LISTED RECORDS below:
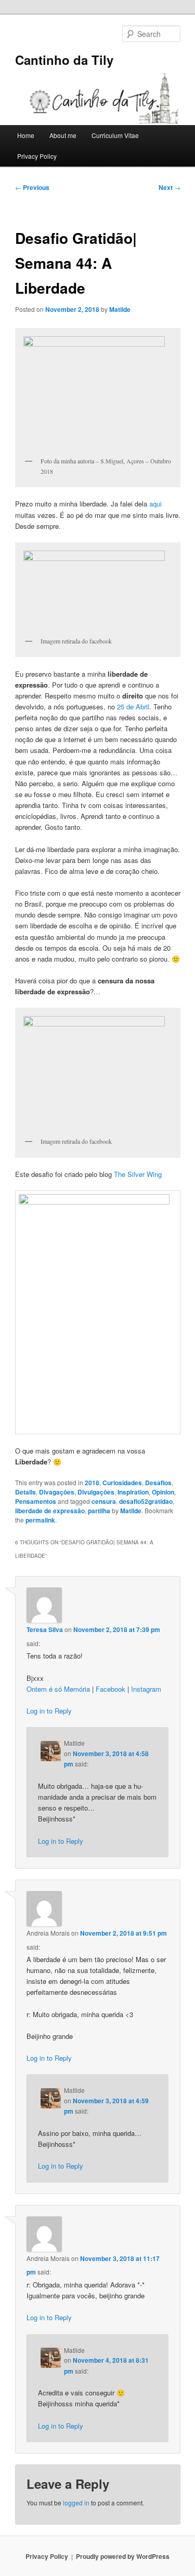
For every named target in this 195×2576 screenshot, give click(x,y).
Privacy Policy (37, 156)
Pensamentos (35, 1501)
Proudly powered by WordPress (123, 2556)
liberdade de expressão (50, 1510)
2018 (92, 1482)
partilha (99, 1510)
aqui (155, 504)
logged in (76, 2502)
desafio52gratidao (146, 1501)
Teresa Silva (45, 1629)
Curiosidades (122, 1482)
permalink (40, 1520)
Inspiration (133, 1492)
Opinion (163, 1492)
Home (25, 135)
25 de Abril (133, 706)
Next (169, 187)
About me (62, 135)
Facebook (110, 1689)
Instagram (146, 1689)
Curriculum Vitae (115, 135)
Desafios (158, 1482)
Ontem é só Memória (58, 1689)
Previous (32, 187)
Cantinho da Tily (64, 59)
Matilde (120, 309)
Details (25, 1492)
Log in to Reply (49, 1711)
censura (104, 1501)
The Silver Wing (138, 1174)
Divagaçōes (56, 1492)
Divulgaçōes (95, 1492)
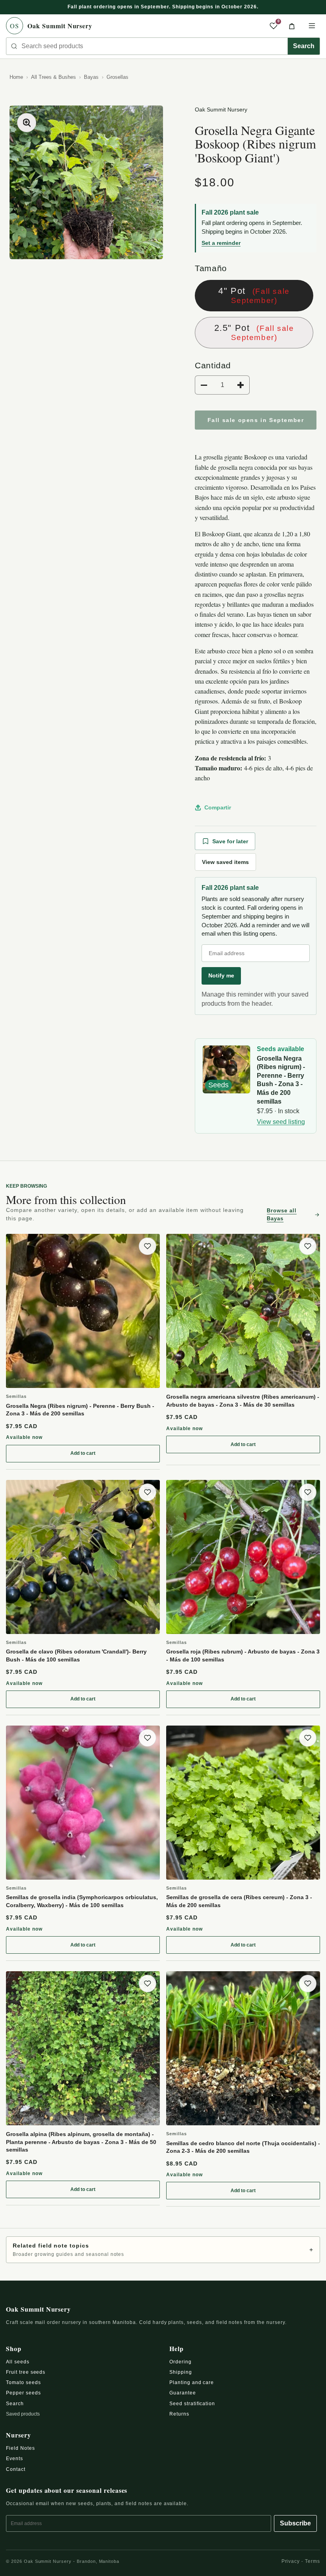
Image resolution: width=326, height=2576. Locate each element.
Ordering (180, 2362)
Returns (179, 2414)
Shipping (180, 2372)
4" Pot (254, 295)
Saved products (23, 2414)
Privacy (290, 2561)
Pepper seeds (23, 2393)
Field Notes (20, 2448)
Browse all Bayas (282, 1215)
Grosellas (117, 77)
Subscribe (295, 2523)
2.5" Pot (254, 332)
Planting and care (191, 2382)
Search (303, 46)
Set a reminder (221, 243)
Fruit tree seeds (25, 2372)
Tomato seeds (23, 2382)
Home (16, 77)
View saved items (225, 862)
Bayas (91, 77)
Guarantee (182, 2393)
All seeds (17, 2362)
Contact (15, 2469)
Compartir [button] (217, 807)
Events (14, 2458)
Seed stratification (192, 2403)
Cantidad (213, 365)
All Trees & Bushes (53, 77)
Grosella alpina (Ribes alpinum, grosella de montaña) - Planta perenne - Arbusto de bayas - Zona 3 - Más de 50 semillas (81, 2142)
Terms (312, 2561)
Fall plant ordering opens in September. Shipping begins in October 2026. (163, 6)
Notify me (221, 975)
End of LISTED RECORDS.
Could you please write out exactly the lines from the start of the entries above through the line that holds "Subscribe (295, 2523)", both included, with no pictures?

For every named target in this 195×2576 screenshot, give click(x,y).
Privacy Policy (37, 156)
Pensamentos (35, 1501)
Proudly powered by WordPress (123, 2556)
liberdade de expressão (50, 1510)
2018 (92, 1482)
partilha (99, 1510)
aqui (155, 504)
logged in (76, 2502)
desafio52gratidao (146, 1501)
Teresa Silva (45, 1629)
Curiosidades (122, 1482)
permalink (40, 1520)
Inspiration (133, 1492)
Opinion (163, 1492)
Home (25, 135)
25 de Abril (133, 706)
Next (169, 187)
About me (62, 135)
Facebook (110, 1689)
Instagram (146, 1689)
Curriculum Vitae (115, 135)
Desafios (158, 1482)
Ontem é só Memória (58, 1689)
Previous (32, 187)
Cantinho da Tily (64, 59)
Matilde (120, 309)
Details (25, 1492)
Log in to Reply (49, 1711)
censura (104, 1501)
The Silver Wing (138, 1174)
Divagaçōes (56, 1492)
Divulgaçōes (95, 1492)
Image resolution: width=326, height=2576. Locate each element.
Ordering (180, 2362)
Returns (179, 2414)
Shipping (180, 2372)
4" Pot (254, 295)
Saved products (23, 2414)
Privacy (290, 2561)
Pepper seeds (23, 2393)
Field Notes (20, 2448)
Browse all Bayas (282, 1215)
Grosellas (117, 77)
Subscribe (295, 2523)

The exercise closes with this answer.